Liam Neeson Almost Turned Down Iconic Taken Scene Thinking It Was Too Cheesy
In Liam Neeson's long and illustrious career, which involved roles from a Jedi master to a Batman villain, Taken (also titled 96 Hours and The Hostage) was one of higher points.
Though mostly lambasted by professional critics, this film was loved by the audience, made over nine times of its $25 million budget at the box office, and spawned a couple of successful sequels.
In Taken, Neeson played an ex-Secret Service agent who has to find and rescue his teenage daughter after she gets kidnapped by sex trafficking mobsters while visiting Paris.
The plot is very simple (which at least in part explains disdain felt by critics) and serves mostly to set up hardcore action.
"I was very surprised by 'Taken'," Neeson himself admitted. "I thought it was going to be a straight-to-video film. It was such a simple story."
As it happens, even simple stories like Taken can be appreciated, but the script also was quite corny, in the vein of action movies from 80s.

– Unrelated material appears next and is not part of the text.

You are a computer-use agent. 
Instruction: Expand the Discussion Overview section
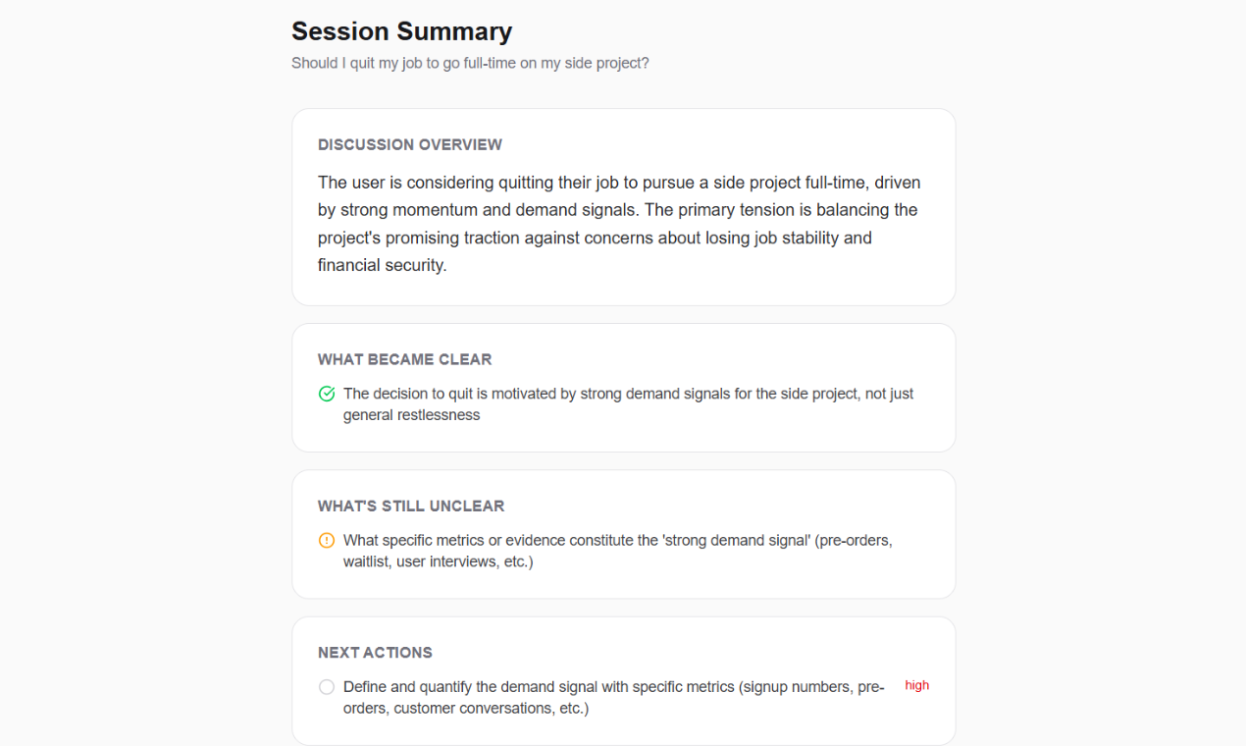pos(409,144)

And the corniest moment, at least from Neeson's viewpoint, was the speech his character, Bryan Mills, delivered right at the end of his daughter's kidnapping scene, when she tried to call him for help, and he realized that one of the criminals is now holding the phone.
He told the criminal: "I don't know who you are. I don't know what you want. If you are looking for ransom, I can tell you I don't have money.
But what I do have are a very particular set of skills, skills I have acquired over a very long career, skills that make me a nightmare for people like you.
If you let my daughter go now that'll be the end of it. I will not look for you, I will not pursue you, but if you don't, I will look for you, I will find you and I will kill you".
Of course the mobster only replied with "good luck", otherwise there would be no movie.
Liam Neeson felt that "It was a cornball." He even asked for the whole scene to be removed at one point. But clearly the audience felt that the speech, as delivered by him, sounded properly intimidating.
As he says: "It's nice to be proven wrong."